There is a final twist that Hoyle and Fowler added in the 1950s. Bethe’s chains take you from hydrogen to helium, and you can run them forward through helium burning into carbon, oxygen, and so on. Fred Hoyle realised that the helium-to-carbon step needed a quantum loophole of its own. Three helium-4 nuclei must combine into one carbon-12, but the simultaneous collision of three particles is preposterously rare. Hoyle predicted that there had to be an unknown excited state of carbon-12, at exactly the right energy to be reached by two helium-4 nuclei combining (into beryllium-8, which lives only 10⁻¹⁶ seconds) and then capturing a third helium-4 before the beryllium falls apart. Without that resonance, the universe contains no carbon, no oxygen, no biology. Hoyle predicted the state on anthropic grounds and persuaded William Fowler to look for it. Fowler’s group found the state exactly where Hoyle said it would be. It is now called the Hoyle state, and it is the reason you exist.

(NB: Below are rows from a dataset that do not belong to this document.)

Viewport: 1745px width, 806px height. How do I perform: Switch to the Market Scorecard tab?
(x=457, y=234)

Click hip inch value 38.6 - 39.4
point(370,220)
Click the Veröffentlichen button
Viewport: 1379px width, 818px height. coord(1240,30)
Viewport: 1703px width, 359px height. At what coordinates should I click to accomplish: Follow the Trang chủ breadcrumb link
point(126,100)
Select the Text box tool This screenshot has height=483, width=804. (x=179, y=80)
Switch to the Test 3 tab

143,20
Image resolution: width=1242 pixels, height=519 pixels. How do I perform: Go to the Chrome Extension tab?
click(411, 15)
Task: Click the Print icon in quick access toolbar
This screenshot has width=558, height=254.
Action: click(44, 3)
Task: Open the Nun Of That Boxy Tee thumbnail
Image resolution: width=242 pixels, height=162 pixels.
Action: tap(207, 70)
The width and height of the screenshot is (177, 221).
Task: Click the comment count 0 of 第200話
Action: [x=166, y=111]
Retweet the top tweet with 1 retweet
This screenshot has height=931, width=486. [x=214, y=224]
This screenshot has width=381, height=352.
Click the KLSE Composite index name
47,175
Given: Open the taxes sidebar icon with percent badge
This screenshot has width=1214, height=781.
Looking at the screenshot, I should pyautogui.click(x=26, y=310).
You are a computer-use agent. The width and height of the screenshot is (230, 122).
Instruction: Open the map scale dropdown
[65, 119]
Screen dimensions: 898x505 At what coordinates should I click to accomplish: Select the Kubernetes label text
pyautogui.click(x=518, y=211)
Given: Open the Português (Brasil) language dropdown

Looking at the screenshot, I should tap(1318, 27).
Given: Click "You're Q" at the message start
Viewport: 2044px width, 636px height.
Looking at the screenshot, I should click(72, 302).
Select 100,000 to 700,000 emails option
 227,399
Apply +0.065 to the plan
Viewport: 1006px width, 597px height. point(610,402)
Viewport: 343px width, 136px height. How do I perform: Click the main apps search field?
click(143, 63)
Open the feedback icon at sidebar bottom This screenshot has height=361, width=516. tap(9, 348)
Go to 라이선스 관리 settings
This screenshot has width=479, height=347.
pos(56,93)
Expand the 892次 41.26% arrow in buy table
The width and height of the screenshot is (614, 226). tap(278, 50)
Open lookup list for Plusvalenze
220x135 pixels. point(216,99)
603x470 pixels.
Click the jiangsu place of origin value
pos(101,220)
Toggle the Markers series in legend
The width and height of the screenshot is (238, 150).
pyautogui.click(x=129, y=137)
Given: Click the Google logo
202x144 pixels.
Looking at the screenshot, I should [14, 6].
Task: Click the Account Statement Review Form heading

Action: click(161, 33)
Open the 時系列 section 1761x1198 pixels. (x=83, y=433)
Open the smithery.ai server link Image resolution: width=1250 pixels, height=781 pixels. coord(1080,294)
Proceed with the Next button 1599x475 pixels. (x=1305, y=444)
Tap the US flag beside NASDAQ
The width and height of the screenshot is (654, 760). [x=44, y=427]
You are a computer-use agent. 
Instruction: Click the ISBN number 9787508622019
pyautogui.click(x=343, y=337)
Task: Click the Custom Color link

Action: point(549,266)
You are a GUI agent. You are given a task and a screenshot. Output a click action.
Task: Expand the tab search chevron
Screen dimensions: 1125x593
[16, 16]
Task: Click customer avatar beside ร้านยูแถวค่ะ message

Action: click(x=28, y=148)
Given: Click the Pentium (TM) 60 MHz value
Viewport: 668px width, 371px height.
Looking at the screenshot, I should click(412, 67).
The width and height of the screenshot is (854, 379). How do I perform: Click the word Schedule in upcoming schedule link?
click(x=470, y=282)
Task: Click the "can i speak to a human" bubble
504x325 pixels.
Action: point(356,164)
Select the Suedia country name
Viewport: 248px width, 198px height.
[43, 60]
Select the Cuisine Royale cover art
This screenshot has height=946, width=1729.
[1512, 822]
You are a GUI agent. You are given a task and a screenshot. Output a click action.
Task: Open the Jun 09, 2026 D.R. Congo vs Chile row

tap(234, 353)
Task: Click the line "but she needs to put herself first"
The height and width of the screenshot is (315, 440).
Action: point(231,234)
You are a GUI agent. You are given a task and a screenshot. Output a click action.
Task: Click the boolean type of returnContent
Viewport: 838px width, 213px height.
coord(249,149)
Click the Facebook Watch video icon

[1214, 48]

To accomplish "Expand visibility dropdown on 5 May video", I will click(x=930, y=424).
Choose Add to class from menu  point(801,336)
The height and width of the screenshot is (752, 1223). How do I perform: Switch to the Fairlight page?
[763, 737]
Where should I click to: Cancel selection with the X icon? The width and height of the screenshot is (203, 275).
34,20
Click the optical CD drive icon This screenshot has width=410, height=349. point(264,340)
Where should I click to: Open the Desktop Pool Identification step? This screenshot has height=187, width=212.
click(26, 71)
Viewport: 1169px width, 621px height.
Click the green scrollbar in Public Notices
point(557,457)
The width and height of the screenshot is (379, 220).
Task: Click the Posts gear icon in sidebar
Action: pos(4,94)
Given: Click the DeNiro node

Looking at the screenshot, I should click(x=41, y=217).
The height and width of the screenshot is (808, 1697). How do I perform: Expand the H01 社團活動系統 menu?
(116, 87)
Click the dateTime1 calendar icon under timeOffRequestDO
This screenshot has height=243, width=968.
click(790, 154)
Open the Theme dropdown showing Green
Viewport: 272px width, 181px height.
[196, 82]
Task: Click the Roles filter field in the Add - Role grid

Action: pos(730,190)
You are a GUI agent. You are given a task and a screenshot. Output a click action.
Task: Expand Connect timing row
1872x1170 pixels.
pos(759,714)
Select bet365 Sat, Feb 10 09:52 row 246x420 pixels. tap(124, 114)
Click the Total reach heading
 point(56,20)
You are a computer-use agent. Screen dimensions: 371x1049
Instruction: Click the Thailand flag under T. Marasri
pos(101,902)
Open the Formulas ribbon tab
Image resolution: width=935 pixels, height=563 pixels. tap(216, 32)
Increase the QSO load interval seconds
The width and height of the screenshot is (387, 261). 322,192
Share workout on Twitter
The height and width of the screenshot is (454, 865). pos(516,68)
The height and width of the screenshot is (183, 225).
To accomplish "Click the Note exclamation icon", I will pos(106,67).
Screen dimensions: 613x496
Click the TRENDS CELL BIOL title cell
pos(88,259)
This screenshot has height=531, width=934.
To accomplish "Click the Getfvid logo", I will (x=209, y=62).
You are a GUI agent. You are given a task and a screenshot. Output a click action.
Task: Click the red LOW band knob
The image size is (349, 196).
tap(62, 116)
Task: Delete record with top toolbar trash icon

The universe, as Hoyle put it years later, “looks like a put-up job.” From a quantum-mechanical perspective, every step in the journey from primordial hydrogen to a carbon-based biosphere is a tunneling event with an exponentially small probability, multiplied against a stellar reservoir large enough to make the exponential survivable. The sun is one tunneling clock running at one frequency. Eddington’s “find a hotter place” critic was wrong in the spirit and right in the letter. There is a hotter place: it is just a barrier away.
The sun’s fuel will last another five billion years. When it runs out, the core will collapse into a ball the size of Earth, held up against gravity by nothing more than the quantum-mechanical refusal of two electrons to occupy the same state. The next chapter is about that refusal, and about a star that is, in effect, one enormous Pauli exclusion principle.